Arábia Saudita: Um conselheiro do Ministério do Petróleo exige que “frases como ‘a necessidade de ações urgentes e aceleradas de mitigação em todas as escalas …’ sejam eliminadas do relatório”. O governo saudita pede ainda que retirem a conclusão de que “o foco dos esforços de descarbonização no setor de sistemas de energia deve ser a rápida mudança para fontes de carbono zero e a eliminação progressiva dos combustíveis fósseis”. A Argentina e a Noruega levantaram igualmente dúvidas sobre esta afirmação.
Noruega: Solicita aos cientistas do IPCC que avaliem melhor o potencial da tecnologia CCS – captura e sequestro de carbono – para a redução de emissões (o CCS é considerada ainda uma tecnologia pouco madura e muito cara).
Brasil e Argentina: Põem em causa as conclusões de que a redução do consumo de carne e a aposta em dietas com mais vegetais têm um impacto significativo no corte de emissões.
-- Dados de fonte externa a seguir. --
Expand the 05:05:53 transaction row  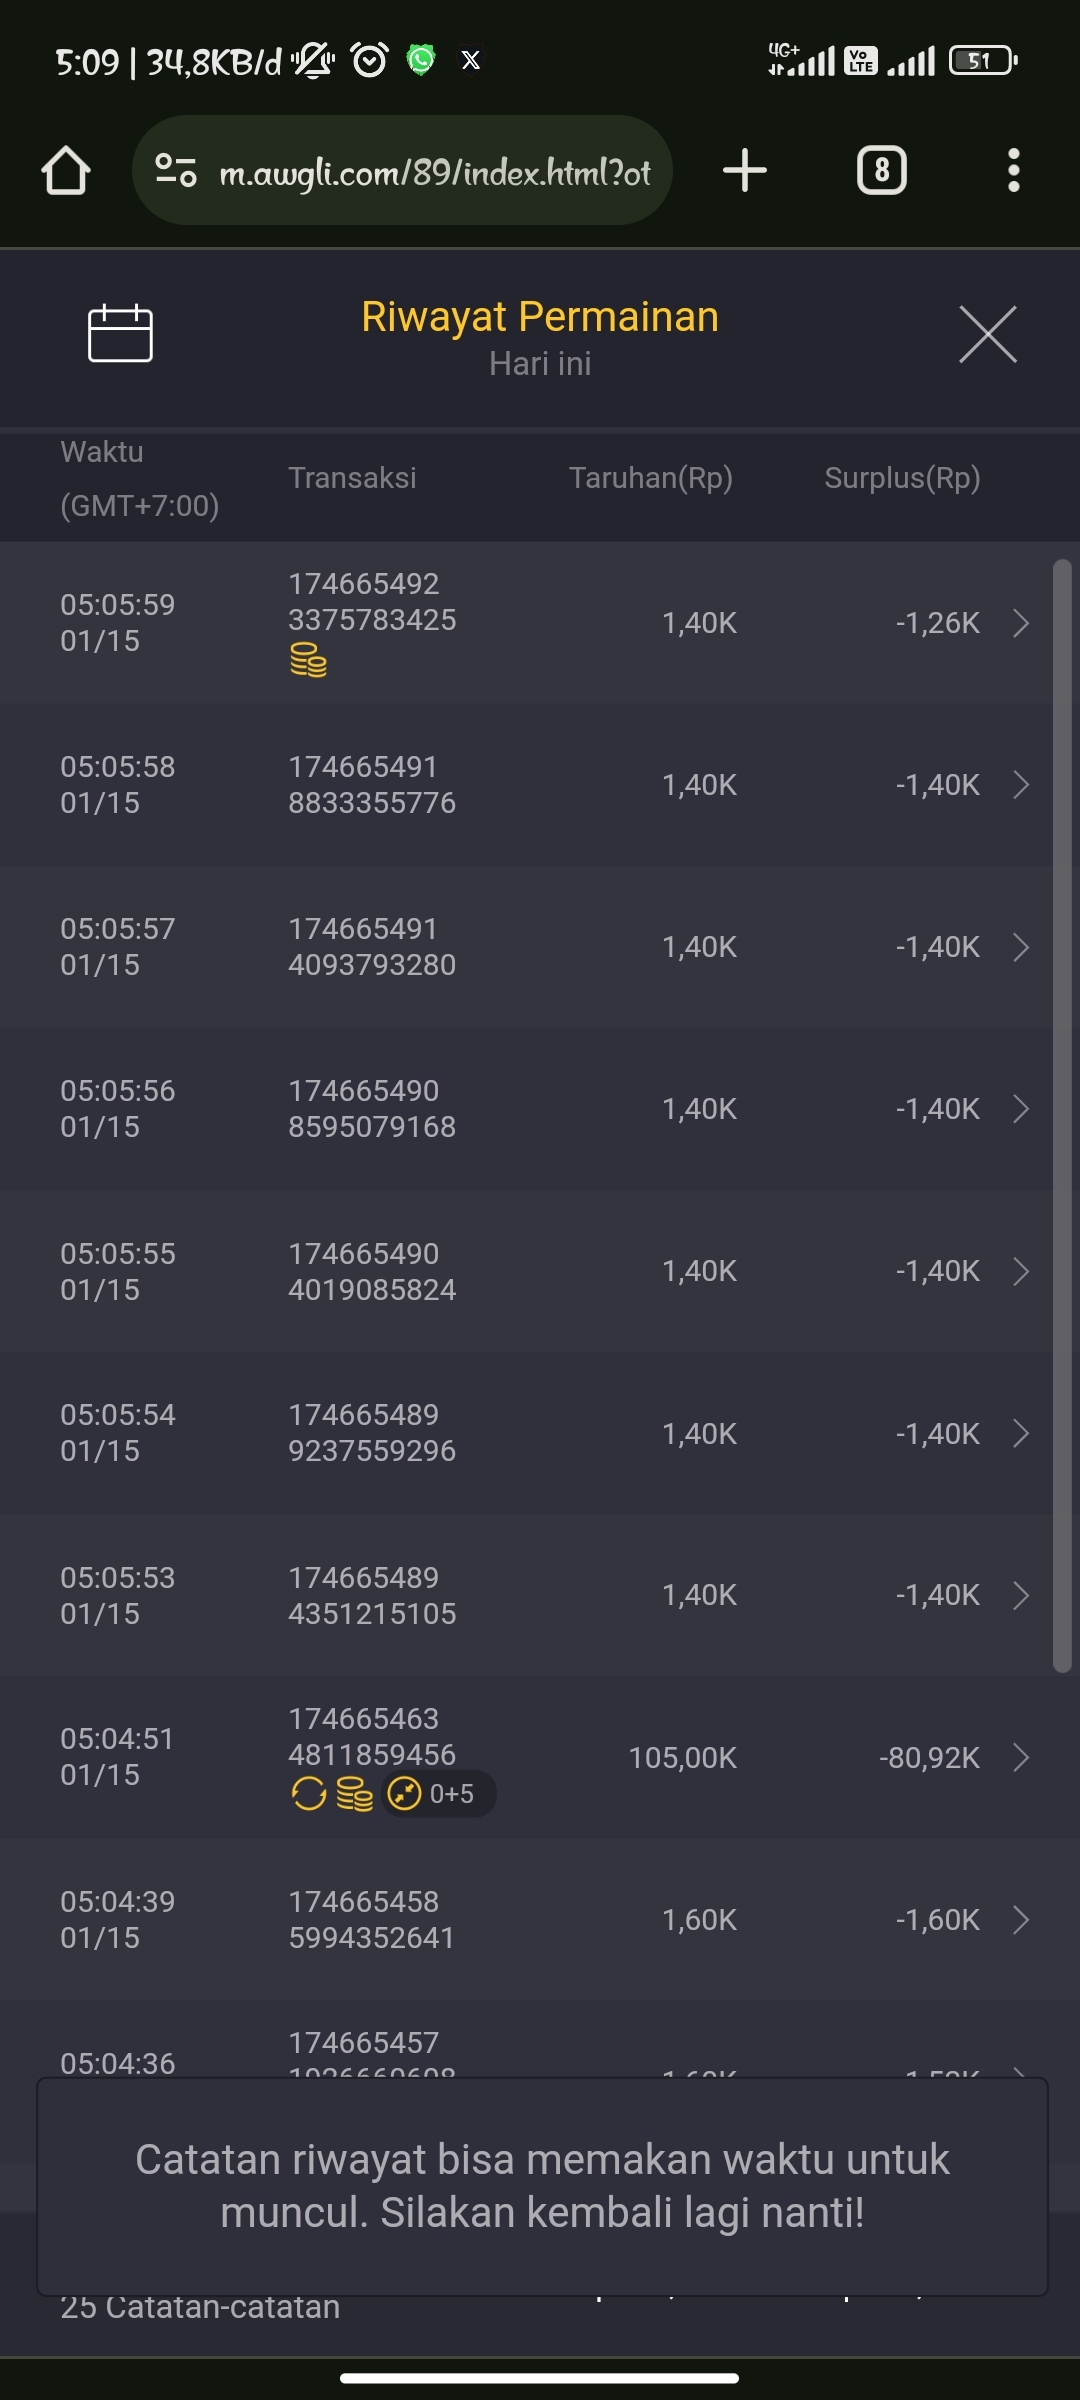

Os dois países, que estão entre os maiores produtores de carne do mundo, pedem para serem apagadas ou alteradas as referências às “dietas baseadas em plantas”. O Brasil também considera “incorreta” a afirmação do IPCC de que alterações legislativas do governo estão por detrás do aumento da desflorestação da Amazónia.
Suíça: Os representantes do governo fazem vários comentários no sentido de alterar as secções do relatório sobre a necessidade de financiamento dos países mais pobres.
OPEP: A Organização dos Países Exportadores de Petróleo solicita ao IPCC que “elimine [a frase] ‘o lóbi que protege os negócios de extração [de combustíveis fósseis] impede a ação política'”.